Sizenaldo quer mudar isso: “Eu queria que os serviços entrassem aqui. A UPP, por exemplo, entrou. Mas não entrou os outros serviços”
Sizenaldo vê na expansão o maior desafio que a comunidade enfrenta: “Ao contrário do que as pessoas pensam, nenhuma comunidade quer crescer mais do que já cresceu”. Sizenaldo expressa que, quando as populações das favelas ultrapassam a escala para a qual foram investidas, elas se tornam “desurbanizadas” e “desumanizadas”, na medida em que crescem além de suas capacidades.
A expansão de 1990 a 2000 transformou a favela em um lugar menos familiar para Sizenaldo, especialmente quando os traficantes entraram na comunidade. Sizenaldo descreve: “Os morros começaram a trocar de soldados, e entra um cara aqui que não tem ligação nenhuma com a comunidade. Ele não respeita os mais velhos, não respeita a história do lugar. A função dele aqui é só capitalista… Ele não está aqui para respeitar ninguém. Respeita o capital”.

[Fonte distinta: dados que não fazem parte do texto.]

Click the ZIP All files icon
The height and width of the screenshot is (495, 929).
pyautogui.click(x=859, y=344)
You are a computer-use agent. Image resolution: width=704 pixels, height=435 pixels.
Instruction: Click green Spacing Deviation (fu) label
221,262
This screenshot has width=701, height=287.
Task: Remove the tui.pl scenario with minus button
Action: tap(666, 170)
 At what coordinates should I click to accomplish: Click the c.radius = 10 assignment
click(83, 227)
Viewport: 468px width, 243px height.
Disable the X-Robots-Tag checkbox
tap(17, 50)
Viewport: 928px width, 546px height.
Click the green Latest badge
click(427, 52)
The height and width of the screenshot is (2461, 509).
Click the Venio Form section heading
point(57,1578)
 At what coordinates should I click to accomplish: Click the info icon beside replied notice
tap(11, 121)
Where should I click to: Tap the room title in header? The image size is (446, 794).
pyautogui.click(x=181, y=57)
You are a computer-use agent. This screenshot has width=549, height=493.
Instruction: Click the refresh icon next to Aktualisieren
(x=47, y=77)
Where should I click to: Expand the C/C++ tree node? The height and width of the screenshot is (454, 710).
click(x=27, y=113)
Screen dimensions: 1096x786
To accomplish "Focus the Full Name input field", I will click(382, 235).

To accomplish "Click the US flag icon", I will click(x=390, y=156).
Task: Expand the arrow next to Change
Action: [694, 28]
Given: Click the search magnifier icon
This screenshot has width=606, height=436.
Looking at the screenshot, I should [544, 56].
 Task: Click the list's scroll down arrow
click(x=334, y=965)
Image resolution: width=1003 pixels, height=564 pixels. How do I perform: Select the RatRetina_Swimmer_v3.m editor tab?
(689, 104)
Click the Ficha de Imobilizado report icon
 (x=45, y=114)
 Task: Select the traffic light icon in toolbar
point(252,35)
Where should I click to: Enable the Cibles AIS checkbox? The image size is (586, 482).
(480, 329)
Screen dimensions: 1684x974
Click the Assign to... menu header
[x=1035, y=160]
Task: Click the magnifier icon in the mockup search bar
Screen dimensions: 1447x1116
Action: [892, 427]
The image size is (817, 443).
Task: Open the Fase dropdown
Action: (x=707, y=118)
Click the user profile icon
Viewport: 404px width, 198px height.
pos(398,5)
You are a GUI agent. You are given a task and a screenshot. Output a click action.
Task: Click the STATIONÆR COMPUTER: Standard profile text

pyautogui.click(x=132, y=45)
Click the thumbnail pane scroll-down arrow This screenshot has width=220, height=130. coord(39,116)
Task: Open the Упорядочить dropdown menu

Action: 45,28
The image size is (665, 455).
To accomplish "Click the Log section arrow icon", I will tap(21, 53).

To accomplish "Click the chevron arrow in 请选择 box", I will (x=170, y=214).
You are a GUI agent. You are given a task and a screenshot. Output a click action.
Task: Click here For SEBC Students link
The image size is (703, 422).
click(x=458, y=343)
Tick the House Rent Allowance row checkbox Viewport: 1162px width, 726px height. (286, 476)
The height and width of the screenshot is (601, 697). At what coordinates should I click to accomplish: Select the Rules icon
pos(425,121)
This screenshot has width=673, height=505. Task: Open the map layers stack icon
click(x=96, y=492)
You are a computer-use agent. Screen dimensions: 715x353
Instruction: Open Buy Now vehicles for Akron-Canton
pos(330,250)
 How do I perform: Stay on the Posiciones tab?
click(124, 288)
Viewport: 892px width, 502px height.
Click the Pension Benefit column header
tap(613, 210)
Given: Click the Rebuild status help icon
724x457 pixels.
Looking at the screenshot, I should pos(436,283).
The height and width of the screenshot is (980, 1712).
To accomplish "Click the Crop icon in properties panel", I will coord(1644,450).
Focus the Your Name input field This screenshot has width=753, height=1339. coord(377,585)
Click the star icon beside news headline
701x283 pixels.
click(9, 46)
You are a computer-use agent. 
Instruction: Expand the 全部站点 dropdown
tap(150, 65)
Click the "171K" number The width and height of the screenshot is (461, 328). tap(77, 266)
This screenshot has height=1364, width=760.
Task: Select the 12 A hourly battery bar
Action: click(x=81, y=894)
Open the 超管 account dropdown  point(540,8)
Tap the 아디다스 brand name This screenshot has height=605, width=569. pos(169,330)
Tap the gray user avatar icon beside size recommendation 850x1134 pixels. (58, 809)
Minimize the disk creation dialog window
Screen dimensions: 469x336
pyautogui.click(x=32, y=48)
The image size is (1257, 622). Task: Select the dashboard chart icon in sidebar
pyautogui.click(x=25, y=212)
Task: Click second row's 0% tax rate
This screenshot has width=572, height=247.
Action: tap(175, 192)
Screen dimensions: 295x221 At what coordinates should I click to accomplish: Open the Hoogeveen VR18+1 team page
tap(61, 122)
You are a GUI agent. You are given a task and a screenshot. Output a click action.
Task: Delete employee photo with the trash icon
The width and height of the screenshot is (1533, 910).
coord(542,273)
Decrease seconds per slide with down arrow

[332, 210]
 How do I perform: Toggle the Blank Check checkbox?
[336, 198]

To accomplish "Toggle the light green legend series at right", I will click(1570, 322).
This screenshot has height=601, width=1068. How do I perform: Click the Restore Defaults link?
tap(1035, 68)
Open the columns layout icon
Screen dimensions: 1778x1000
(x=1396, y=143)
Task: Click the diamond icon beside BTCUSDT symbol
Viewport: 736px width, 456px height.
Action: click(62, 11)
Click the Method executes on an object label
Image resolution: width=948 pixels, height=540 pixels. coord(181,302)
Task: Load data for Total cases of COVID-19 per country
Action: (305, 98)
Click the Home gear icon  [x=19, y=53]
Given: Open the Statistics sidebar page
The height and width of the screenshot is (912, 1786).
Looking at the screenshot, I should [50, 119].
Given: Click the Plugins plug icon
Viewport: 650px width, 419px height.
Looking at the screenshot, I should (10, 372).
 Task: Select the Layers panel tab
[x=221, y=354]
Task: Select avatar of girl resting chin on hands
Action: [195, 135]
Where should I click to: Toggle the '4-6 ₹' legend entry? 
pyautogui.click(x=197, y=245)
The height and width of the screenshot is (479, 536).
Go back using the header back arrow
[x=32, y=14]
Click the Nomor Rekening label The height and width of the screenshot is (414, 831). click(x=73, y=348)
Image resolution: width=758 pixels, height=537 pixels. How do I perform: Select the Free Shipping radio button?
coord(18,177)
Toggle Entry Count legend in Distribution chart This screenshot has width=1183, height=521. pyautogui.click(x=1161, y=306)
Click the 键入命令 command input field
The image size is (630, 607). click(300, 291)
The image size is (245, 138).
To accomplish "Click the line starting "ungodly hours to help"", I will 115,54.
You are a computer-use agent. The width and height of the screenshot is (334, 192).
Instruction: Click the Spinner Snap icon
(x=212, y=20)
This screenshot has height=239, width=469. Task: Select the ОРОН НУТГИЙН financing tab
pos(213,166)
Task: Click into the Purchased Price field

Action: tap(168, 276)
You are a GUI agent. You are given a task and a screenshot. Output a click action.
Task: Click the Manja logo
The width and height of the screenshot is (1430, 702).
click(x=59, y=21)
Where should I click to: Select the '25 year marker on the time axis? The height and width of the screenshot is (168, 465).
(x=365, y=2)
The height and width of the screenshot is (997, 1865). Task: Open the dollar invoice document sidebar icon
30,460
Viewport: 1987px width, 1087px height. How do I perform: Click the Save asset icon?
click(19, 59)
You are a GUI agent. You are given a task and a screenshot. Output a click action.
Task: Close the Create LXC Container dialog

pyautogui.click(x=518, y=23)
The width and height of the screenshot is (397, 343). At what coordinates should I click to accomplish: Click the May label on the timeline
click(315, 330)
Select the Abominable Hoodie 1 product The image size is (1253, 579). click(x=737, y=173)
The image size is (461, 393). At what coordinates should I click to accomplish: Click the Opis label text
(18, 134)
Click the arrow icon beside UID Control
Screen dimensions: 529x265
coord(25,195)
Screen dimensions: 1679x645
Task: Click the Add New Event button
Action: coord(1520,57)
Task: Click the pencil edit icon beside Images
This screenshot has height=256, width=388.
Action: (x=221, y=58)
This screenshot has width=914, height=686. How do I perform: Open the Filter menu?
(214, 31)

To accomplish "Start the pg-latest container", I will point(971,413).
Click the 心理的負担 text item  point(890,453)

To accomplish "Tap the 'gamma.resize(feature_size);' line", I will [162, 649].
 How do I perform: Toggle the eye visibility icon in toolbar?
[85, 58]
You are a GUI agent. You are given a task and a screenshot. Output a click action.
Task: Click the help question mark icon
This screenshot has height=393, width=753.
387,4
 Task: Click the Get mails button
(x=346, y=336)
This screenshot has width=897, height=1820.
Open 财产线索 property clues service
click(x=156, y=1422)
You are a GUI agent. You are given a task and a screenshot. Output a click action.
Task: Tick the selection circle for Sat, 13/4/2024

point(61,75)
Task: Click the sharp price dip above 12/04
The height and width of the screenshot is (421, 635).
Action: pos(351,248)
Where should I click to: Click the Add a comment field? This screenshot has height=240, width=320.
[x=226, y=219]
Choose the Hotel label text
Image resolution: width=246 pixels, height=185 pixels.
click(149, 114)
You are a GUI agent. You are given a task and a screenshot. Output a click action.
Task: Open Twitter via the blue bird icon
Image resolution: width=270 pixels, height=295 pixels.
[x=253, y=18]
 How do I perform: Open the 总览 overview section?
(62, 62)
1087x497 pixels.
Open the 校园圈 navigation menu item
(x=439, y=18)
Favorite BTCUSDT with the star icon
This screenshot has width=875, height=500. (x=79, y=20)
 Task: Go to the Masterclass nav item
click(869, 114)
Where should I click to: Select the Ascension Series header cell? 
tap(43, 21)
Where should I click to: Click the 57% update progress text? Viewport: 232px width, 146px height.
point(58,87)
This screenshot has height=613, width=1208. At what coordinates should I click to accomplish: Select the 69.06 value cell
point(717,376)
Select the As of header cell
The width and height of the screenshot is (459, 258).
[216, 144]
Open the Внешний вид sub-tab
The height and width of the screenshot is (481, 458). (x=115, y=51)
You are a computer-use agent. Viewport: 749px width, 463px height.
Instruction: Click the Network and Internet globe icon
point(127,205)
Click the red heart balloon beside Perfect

O crescimento de Julio Otoni foi ainda mais impulsionado pela remoção de 96 casas da vizinha favela Vila Alice, tendo sido iniciada em 2005 e concluída em 2007, com a remoção da comunidade inteira. Os traficantes ofereceram o centro comunitário em Julio Otoni como território de ocupação para os moradores removidos da Vila Alice, o que incitou Sizenaldo a falar e reivindicar o espaço da comunidade para os propósitos planejados. “O líder comunitário vive no fio da navalha”, diz Sizenaldo. Sua reclamação aos traficantes resultou em ameaças de morte que o forçaram a deixar a comunidade em 2006.
Como o Rio de Janeiro vivenciou uma intensa especulação imobiliária nos últimos anos, surgiu uma demanda por habitações acessíveis que afeta especialmente as favelas centrais na Zona Sul do Rio. Rodeada pela área de preservação ambiental (APA) São José e por bairros abastados, a Julio Otoni tem pouco espaço para se expandir, aumentando as tensões em torno do direito a construir e ocupar espaços públicos e comunitários. Enquanto o censo de 2010, realizado pelo IBGE reconheceu 231 lares e 758 moradores em Julio Otoni, Sizenaldo estima que o quadro real seja de aproximadamente 400 famílias e 1500 habitantes. Essa discrepância é resultado da combinação de três fenômenos: coleta de informações incompleta, coleta de informações inadequada para justificar a redução de serviços públicos para uma população que na verdade é maior, e o crescimento populacional nos últimos cinco anos, desde que o censo foi realizado.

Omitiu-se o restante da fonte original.